=== TASK ITEM A ===
In the banana layer cake post, what does baking the cake as a layer cake change?
=== TASK ITEM B ===
Pick up the banana layer cake post after its last sentence and keep writing it.

=== PAGE EXCERPT ===
---+---

Let’s get into the good stuff. I’ve been meaning to bake my favorite banana cake as a banana layer cake for the past year. Turns out, it’s just as moist/perfect/unbelievable as a layer cake too.
Here’s why it’s my favorite banana cake:
- Front-and-center banana flavor.
- Buttery and cakey.
- Cinnamon-spiced.
- Dense without tasting too heavy.
- Soft crumb that holds its shape.
- Easy to make, very basic ingredients.
Just read the reviews—banana cake is phenomenal. Like next-level banana bread!
Baking the banana cake as a layer cake changes the frosting to cake ratio. More layers = more frosting in each bite. That’s certainly something we’re all OK with. Also, aren’t layer cakes a bit more fancy? I don’t know about you, but I always feel more accomplished/fancier serving a layer cake vs a sheet cake.

---+---

=== INFORMATION SUPPLIED ===
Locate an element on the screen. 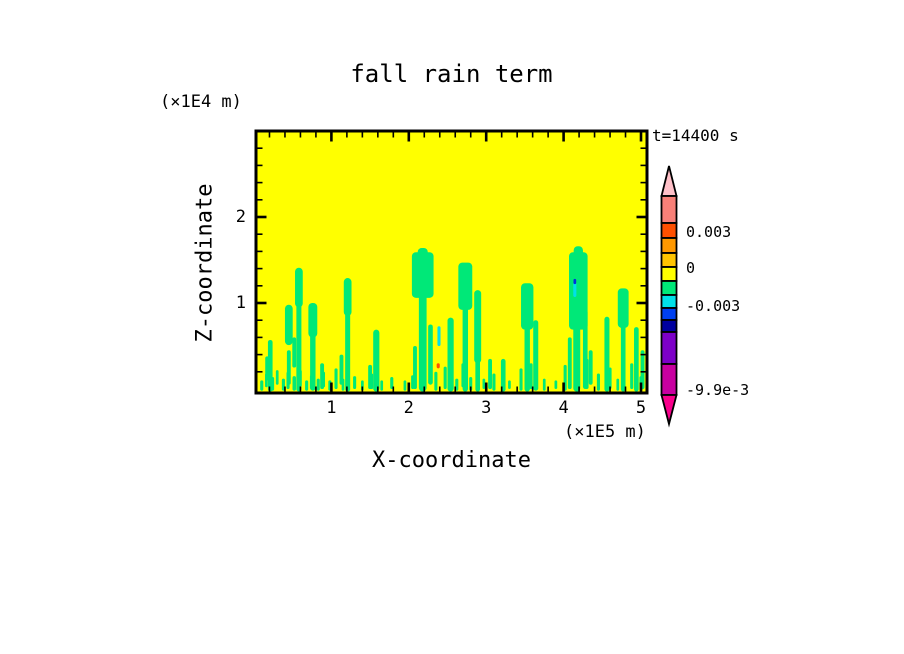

---+---

=== RESPONSE A ===
The frosting to cake ratio.

=== RESPONSE B ===
La-di-da look at my tall masterpiece sort of thing.

But we’re not only changing the shape and presentation of the banana cake today. We’re also serving it up with THE BEST FROSTING TO EVER HIT YOUR LIPS. Dramatic? Who… me?
And the frosting is what I really want to focus on today.
I’m not sure why I waited over 30 years to turn regular cream cheese frosting into brown butter cream cheese frosting? Learn from my mistake and don’t waste any more time. It’s everything you love about cream cheese frosting—tangy and sweet, but not as tooth-decaying sweet as buttercream. Creamy, thick, silky, smooth. Yep, all of the above. But this version has brown butter hiding inside. Those specks of nutty toasty buttery goodness bring cream cheese frosting up about 700 notches on the delicious scale. Do you want to upgrade a great dessert into the mega-watt billionaire of desserts? Add brown butter. I wrote an entire tutorial on how to brown butter so you can learn exactly how it’s done!

Let’s break it down.
- Brown butter on the stove. (above left)
- Refrigerate it until solid. Cream it. (above right)
- Add cream cheese, confectioners’ sugar, vanilla, and salt.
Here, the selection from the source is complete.